## [Problem description]
Copy every entry exactly as it stands, though any image it holds should stay out of the copy.

─── Source data

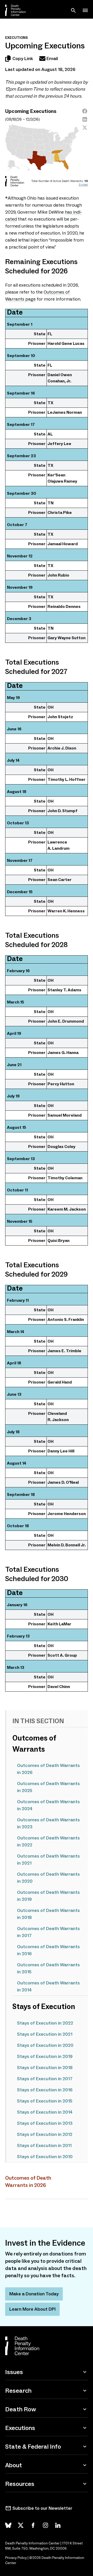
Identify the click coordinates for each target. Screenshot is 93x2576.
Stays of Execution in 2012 (44, 2134)
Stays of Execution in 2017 (45, 2079)
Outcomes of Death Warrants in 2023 (48, 1823)
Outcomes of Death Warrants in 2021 (48, 1859)
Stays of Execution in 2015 (44, 2101)
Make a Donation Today (34, 2294)
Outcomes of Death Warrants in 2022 (48, 1841)
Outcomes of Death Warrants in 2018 (48, 1914)
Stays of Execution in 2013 (45, 2123)
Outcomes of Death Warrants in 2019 (48, 1895)
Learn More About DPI (32, 2309)
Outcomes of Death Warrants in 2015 (48, 1968)
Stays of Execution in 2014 (45, 2112)
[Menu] (85, 10)
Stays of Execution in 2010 (45, 2156)
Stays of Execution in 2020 (45, 2045)
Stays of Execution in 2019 (45, 2056)
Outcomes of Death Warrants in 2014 (48, 1986)
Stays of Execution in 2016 (45, 2090)
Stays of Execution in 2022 (45, 2023)
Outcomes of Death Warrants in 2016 (48, 1950)
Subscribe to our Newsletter (42, 2508)
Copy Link (22, 58)
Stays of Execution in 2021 (44, 2034)
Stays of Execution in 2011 (44, 2145)
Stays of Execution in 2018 (45, 2067)
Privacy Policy (16, 2558)
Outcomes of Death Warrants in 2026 (48, 1769)
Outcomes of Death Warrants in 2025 (48, 1787)
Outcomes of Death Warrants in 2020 (48, 1877)
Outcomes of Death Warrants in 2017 (48, 1932)
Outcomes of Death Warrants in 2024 (48, 1805)
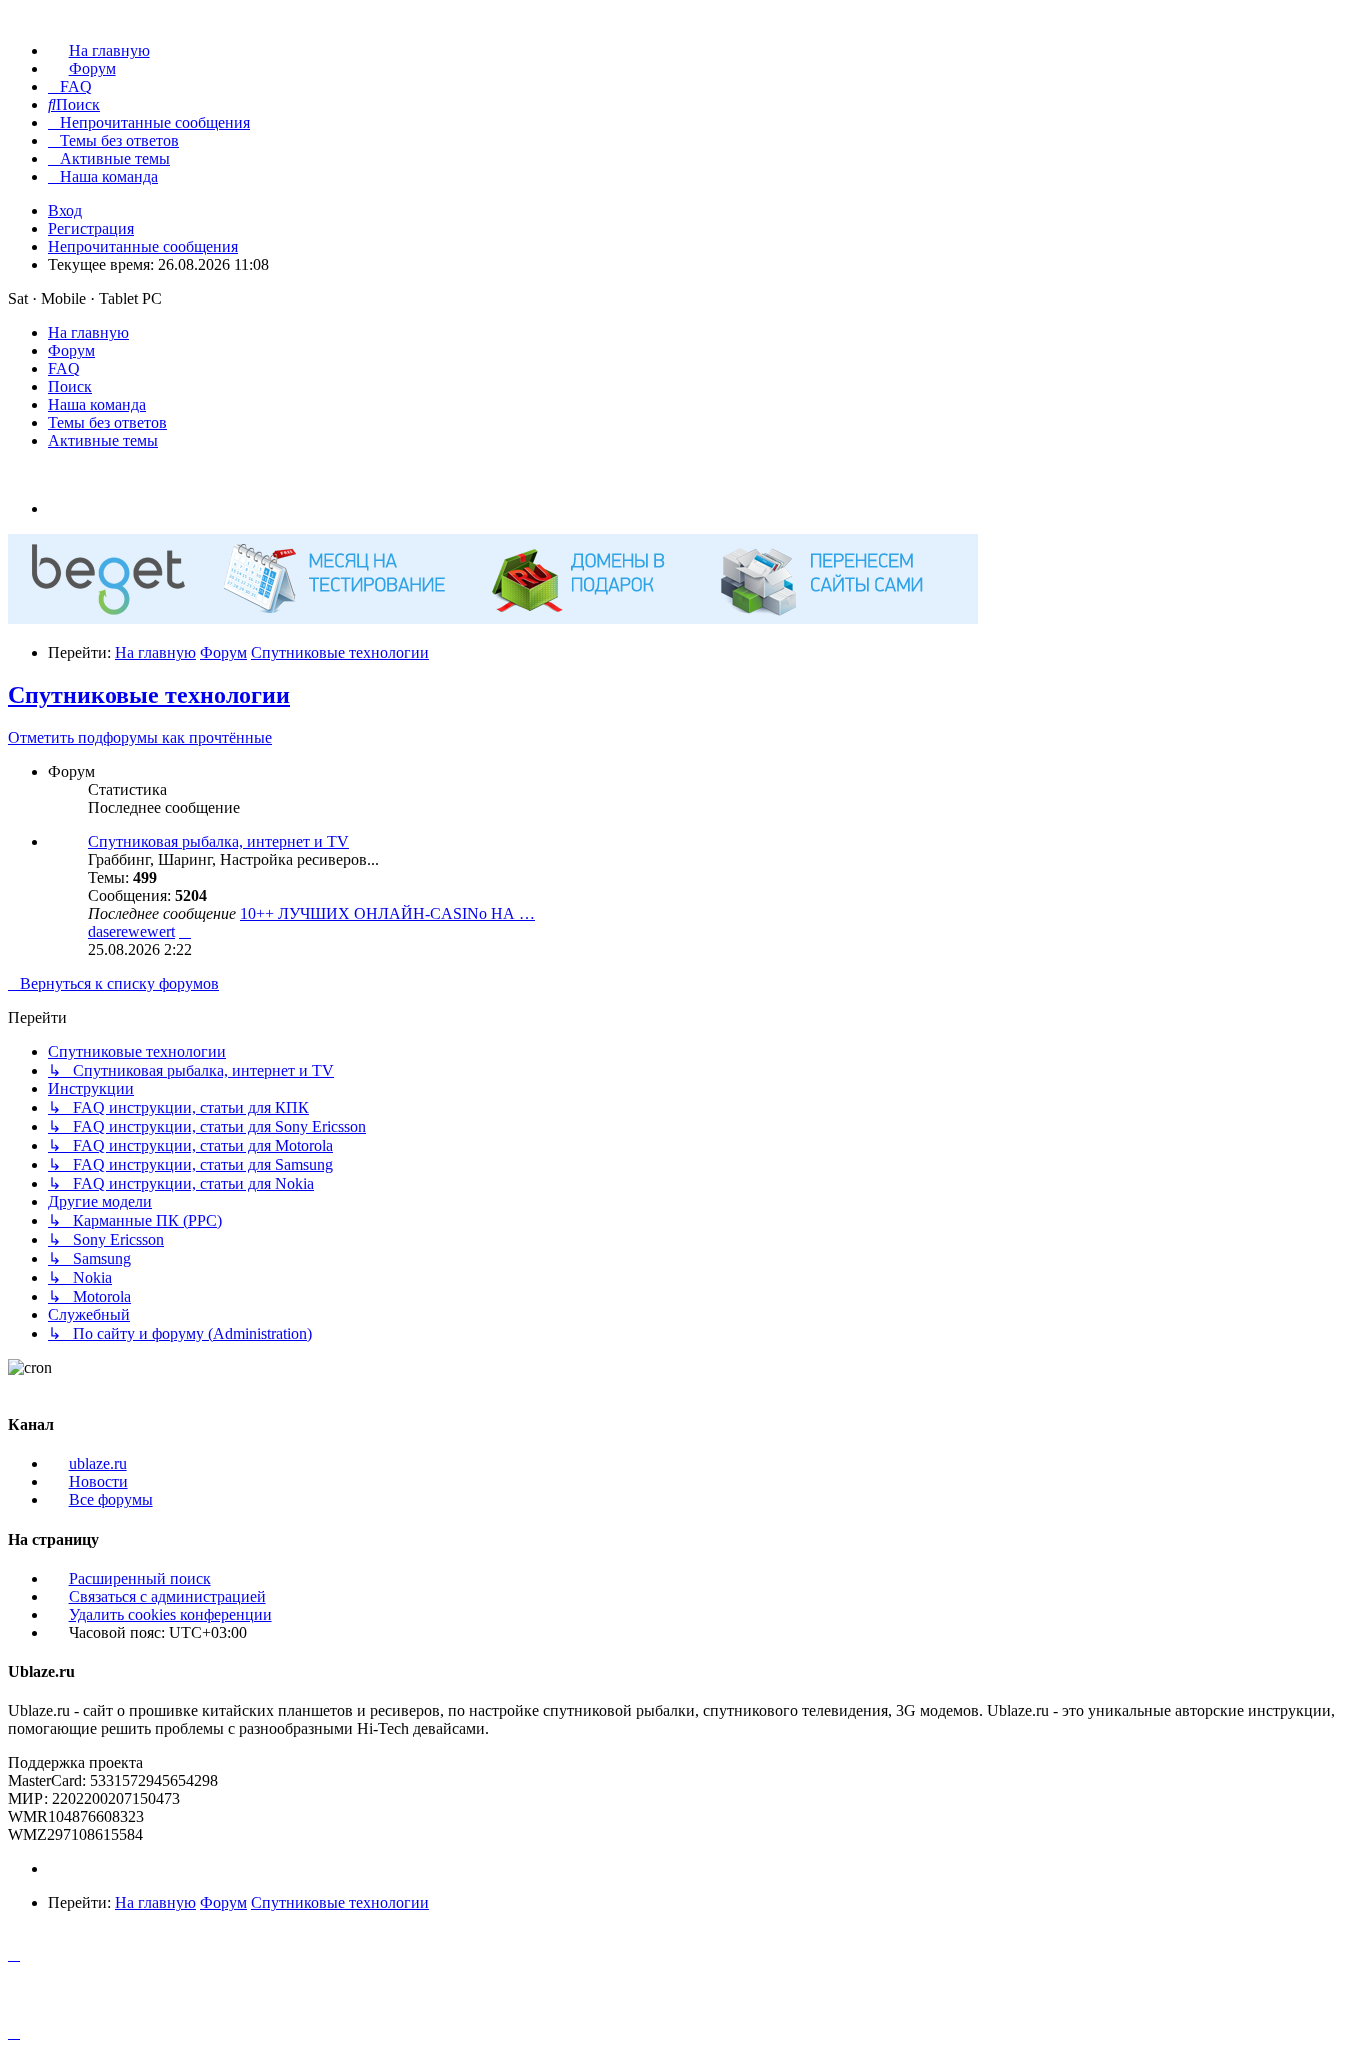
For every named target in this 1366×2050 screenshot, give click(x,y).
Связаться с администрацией (167, 1596)
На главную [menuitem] (88, 332)
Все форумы (111, 1499)
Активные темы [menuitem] (103, 440)
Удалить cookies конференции (170, 1614)
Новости (98, 1481)
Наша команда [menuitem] (97, 404)
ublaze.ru (98, 1463)
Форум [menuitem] (71, 350)
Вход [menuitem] (65, 210)
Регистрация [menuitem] (91, 228)
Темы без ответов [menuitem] (107, 422)
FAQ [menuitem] (64, 368)
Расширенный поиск (140, 1578)
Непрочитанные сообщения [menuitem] (143, 246)
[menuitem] (99, 50)
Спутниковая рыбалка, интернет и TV (218, 841)
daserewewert (131, 931)
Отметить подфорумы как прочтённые (140, 737)
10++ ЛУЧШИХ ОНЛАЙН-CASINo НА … (387, 913)
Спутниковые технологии (149, 695)
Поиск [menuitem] (70, 386)
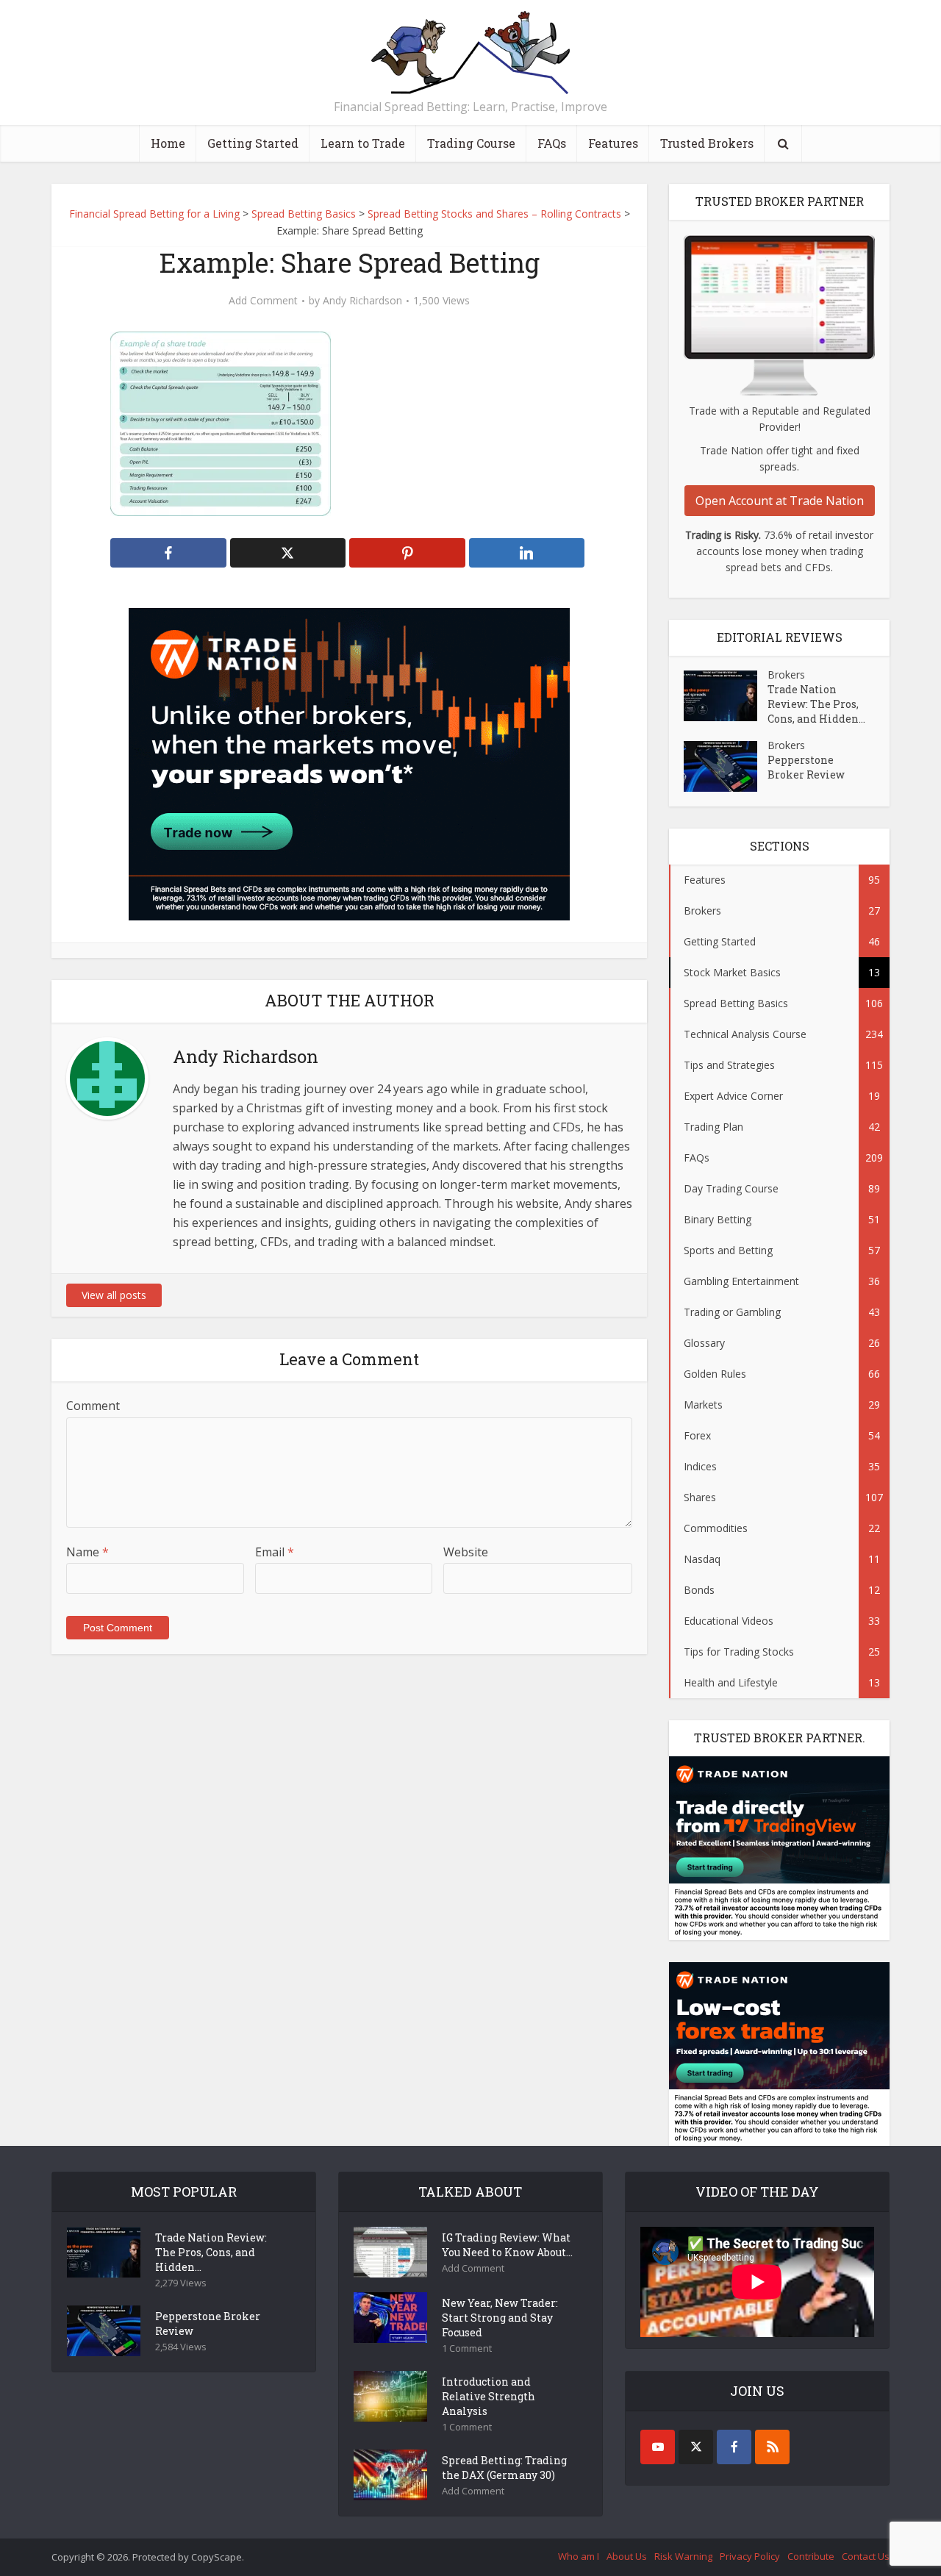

──────

## [Answer box]
Identify the click coordinates for each target. Screenshot is 93x2576.
Stays of Execution in 2012 (44, 2134)
Stays of Execution in 2017 (45, 2079)
Outcomes of Death Warrants in 2023 (48, 1823)
Outcomes of Death Warrants in 2021 (48, 1859)
Stays of Execution in 2015 (44, 2101)
Make a Donation Today (34, 2294)
Outcomes of Death Warrants in 2022 (48, 1841)
Outcomes of Death Warrants in 2018 (48, 1914)
Stays of Execution in 2013 (45, 2123)
Outcomes of Death Warrants in 2019 (48, 1895)
Learn More About DPI (32, 2309)
Outcomes of Death Warrants in 2015 (48, 1968)
Stays of Execution in 2014 (45, 2112)
[Menu] (85, 10)
Stays of Execution in 2010 (45, 2156)
Stays of Execution in 2020 (45, 2045)
Stays of Execution in 2019 (45, 2056)
Outcomes of Death Warrants in 2014 (48, 1986)
Stays of Execution in 2016 (45, 2090)
Stays of Execution in 2022 (45, 2023)
Outcomes of Death Warrants in 2016 (48, 1950)
Subscribe to our Newsletter (42, 2508)
Copy Link (22, 58)
Stays of Execution in 2021 (44, 2034)
Stays of Execution in 2011 (44, 2145)
Stays of Execution in 2018 (45, 2067)
Privacy Policy (16, 2558)
Outcomes of Death Warrants in 2026 (48, 1769)
Outcomes of Death Warrants in 2025 (48, 1787)
Outcomes of Death Warrants in 2020 (48, 1877)
Outcomes of Death Warrants in 2017 (48, 1932)
Outcomes of Death Warrants in 2024 (48, 1805)
For every named target in this 1366×2050 screenshot, give click(x,y).
Связаться с администрацией (167, 1596)
На главную [menuitem] (88, 332)
Все форумы (111, 1499)
Активные темы [menuitem] (103, 440)
Удалить cookies конференции (170, 1614)
Новости (98, 1481)
Наша команда [menuitem] (97, 404)
ublaze.ru (98, 1463)
Форум [menuitem] (71, 350)
Вход [menuitem] (65, 210)
Регистрация [menuitem] (91, 228)
Темы без ответов [menuitem] (107, 422)
FAQ [menuitem] (64, 368)
Расширенный поиск (140, 1578)
Непрочитанные сообщения [menuitem] (143, 246)
[menuitem] (99, 50)
Спутниковая рыбалка, интернет и TV (218, 841)
daserewewert (131, 931)
Отметить подфорумы как прочтённые (140, 737)
10++ ЛУЧШИХ ОНЛАЙН-CASINo НА … (387, 913)
Спутниковые технологии (149, 695)
Поиск [menuitem] (70, 386)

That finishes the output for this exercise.